SEVERAL MONTHS AFTER the bin Laden raid, in October 2011, SEAL Team 6 held its annual “stump muster,” a reunion of current command members and their families, as well as past leaders and senior operators. That year’s reunion, the first under Wyman Howard as commanding officer, was held at their new headquarters, a $100 million, state of the art testament to the stature of the command as the home of the “President’s Own,” the clandestine global force capable of striking anywhere, killing anyone, the tip of America’s military spear. Outside the main entrance stands a 30-foot trident sculpted out of a fragment of the World Trade Center.

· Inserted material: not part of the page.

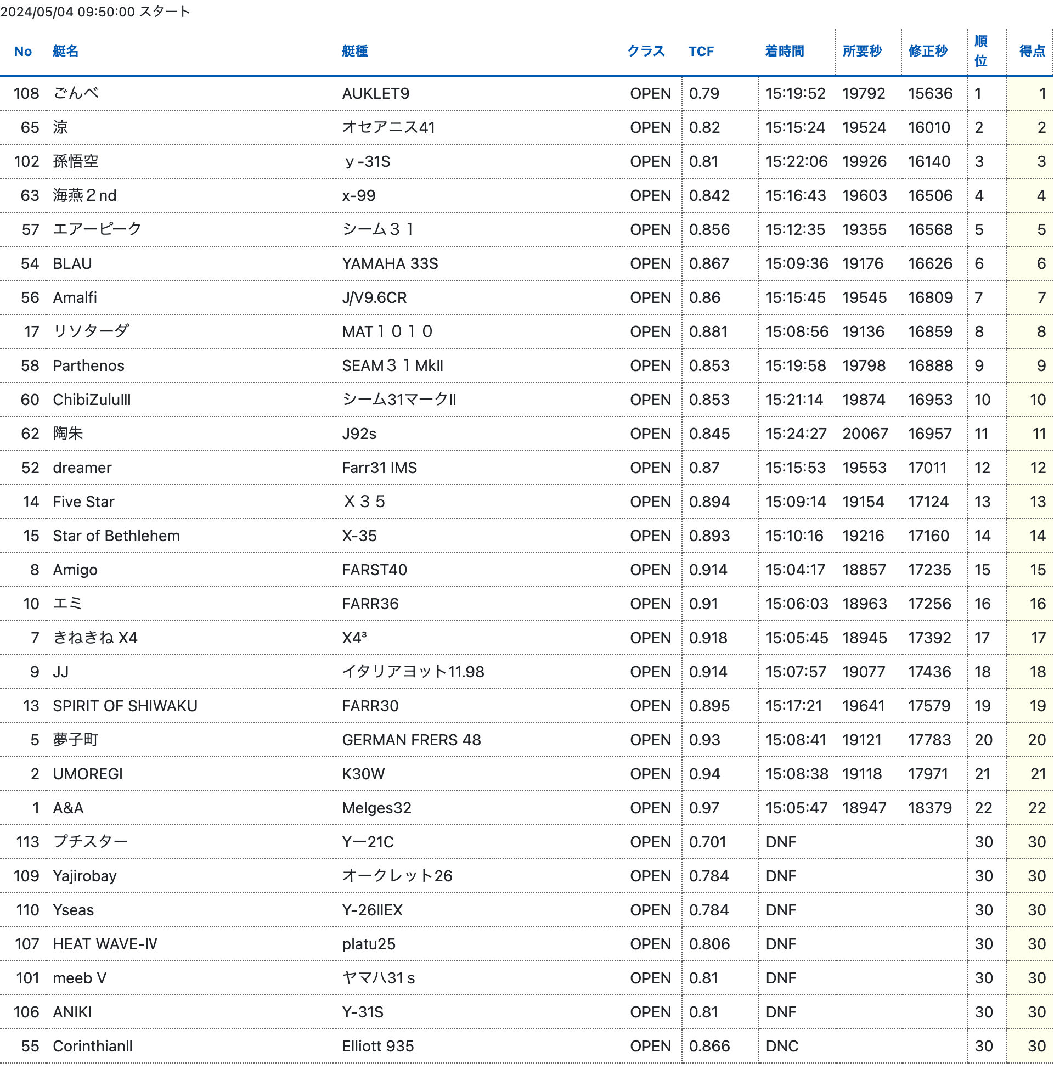
Task: Select DNF cell for HEAT WAVE-IV
Action: (780, 944)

At the reunion, a few hundred yards from the Atlantic Ocean, a small group of current and former master chiefs stood around drinking and telling war stories. One retired senior SEAL Team 6 leader was there who led the unit during the early years of the wars in Afghanistan and Iraq. Over the years, he had worried about battlefield discipline and retaliation after Neil Roberts had been nearly beheaded, and he had feared his men would seek retribution in Iraq during the height of the violence there. He’d left the SEALs before the worst of the atrocities had taken place, though his former teammates would occasionally call him to report what was happening on deployments. He’d been told that Blue Squadron had collected ears and that mutilations had become common. He wasn’t surprised. After more than 30 years in special operations, he knew that elite forces would inevitably cross ethical, moral, and legal boundaries if they were given too long a leash. When he first arrived at Dam Neck, operators in the unit who had served in Vietnam warned him that war crimes and battlefield atrocities hung like a cloud over the entire unit — even if only one SEAL had participated.

Sitting with old friends, the retired SEAL was handed a ring-bound portfolio. Opening it up, he saw a collection of photographs, more than a dozen canoed enemy heads. He was told that the photographs were part of SEAL Team 6’s “greatest hits” of terrorists killed since 9/11. They were not the private collection of some individual operator, but the command’s official after-action pictures. The old sailor put the portfolio down. After a short while, he quietly left the base. He hasn’t returned since.